The decision stands as another example of the Patent Appeal Board reversing current (and longstanding) examining practices. Applicants have been dealing with highly standardized and intransigent objections based on Sloan Kettering for many years, and have long been making arguments during examination similar to those submitted by the appellant in CD 1398. Meanwhile, examiners have maintained objections that fail to take into account advances in the art. When pressed about these objections, some examiners have indicated that they are required to adhere to examination policies. This might also explain why the application considered in CD 1398 ended up before the Patent Appeal Board in the first place. The decision therefore seems to highlight an internal disconnect between the Patent Appeal Board and the policy unit of the Canadian Intellectual Property Office.

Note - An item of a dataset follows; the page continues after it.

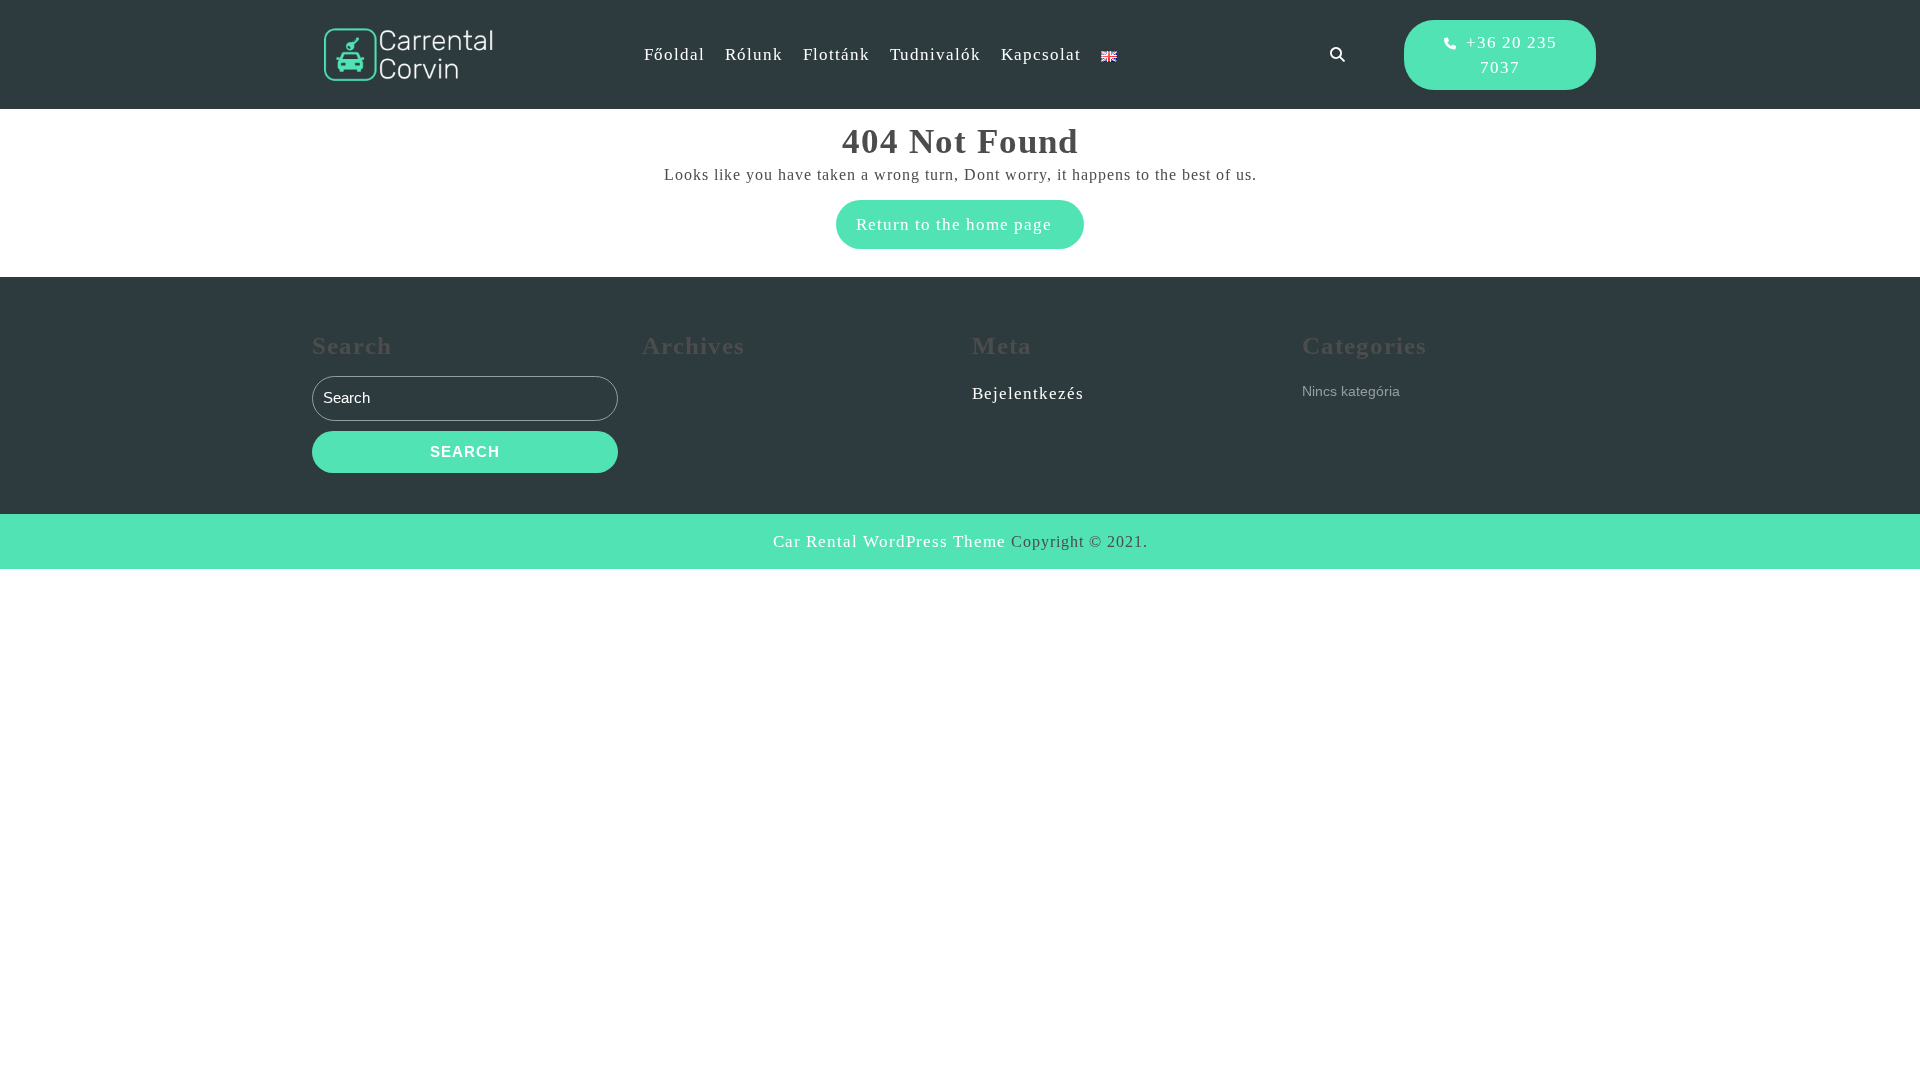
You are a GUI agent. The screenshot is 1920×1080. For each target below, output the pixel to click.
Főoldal (674, 54)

It is hoped that CD 1398 will not be interpreted as the Immunex decision was, i.e. as an indication that only one narrow swath of previously objectionable subject matter is now to be accepted. It would be a poor reflection on the Canadian patent system if applicants had to wait for the Patent Appeal Board to opine on each and every technical advancement before decade-old changes in the state of the art can be accepted and considered during examination. It is clearly not ideal to have the Patent Appeal Board in the role of retroactive gatekeeper, routinely tasked with making decisions ten to fifteen years after the fact.

One hopes, rather, that CD 1398 — particularly its acknowledgement of the dynamic state of the art — will serve as a signal from the Patent Appeal Board to the examining divisions that examiners are not bound by any static policy, and must have discretion to use their subject matter expertise as well as the relevant law to fully consider the specific facts, circumstances, and merits of the Canadian patent applications in their stewardship.